Line by line, reproduce the records exactly.

►

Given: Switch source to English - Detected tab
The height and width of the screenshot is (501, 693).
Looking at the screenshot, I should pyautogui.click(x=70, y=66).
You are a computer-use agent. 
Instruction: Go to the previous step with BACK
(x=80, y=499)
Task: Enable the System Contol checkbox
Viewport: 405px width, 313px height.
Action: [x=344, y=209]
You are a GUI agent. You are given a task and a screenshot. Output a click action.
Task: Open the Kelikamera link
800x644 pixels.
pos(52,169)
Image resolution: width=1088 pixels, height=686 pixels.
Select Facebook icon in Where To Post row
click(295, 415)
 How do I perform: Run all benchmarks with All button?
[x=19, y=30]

◄

→ **SOLVED EXERCISE**:
Given: Switch source to English - Detected tab
The height and width of the screenshot is (501, 693).
Looking at the screenshot, I should pyautogui.click(x=70, y=66).
You are a computer-use agent. 
Instruction: Go to the previous step with BACK
(x=80, y=499)
Task: Enable the System Contol checkbox
Viewport: 405px width, 313px height.
Action: [x=344, y=209]
You are a GUI agent. You are given a task and a screenshot. Output a click action.
Task: Open the Kelikamera link
800x644 pixels.
pos(52,169)
Image resolution: width=1088 pixels, height=686 pixels.
Select Facebook icon in Where To Post row
click(295, 415)
 How do I perform: Run all benchmarks with All button?
[x=19, y=30]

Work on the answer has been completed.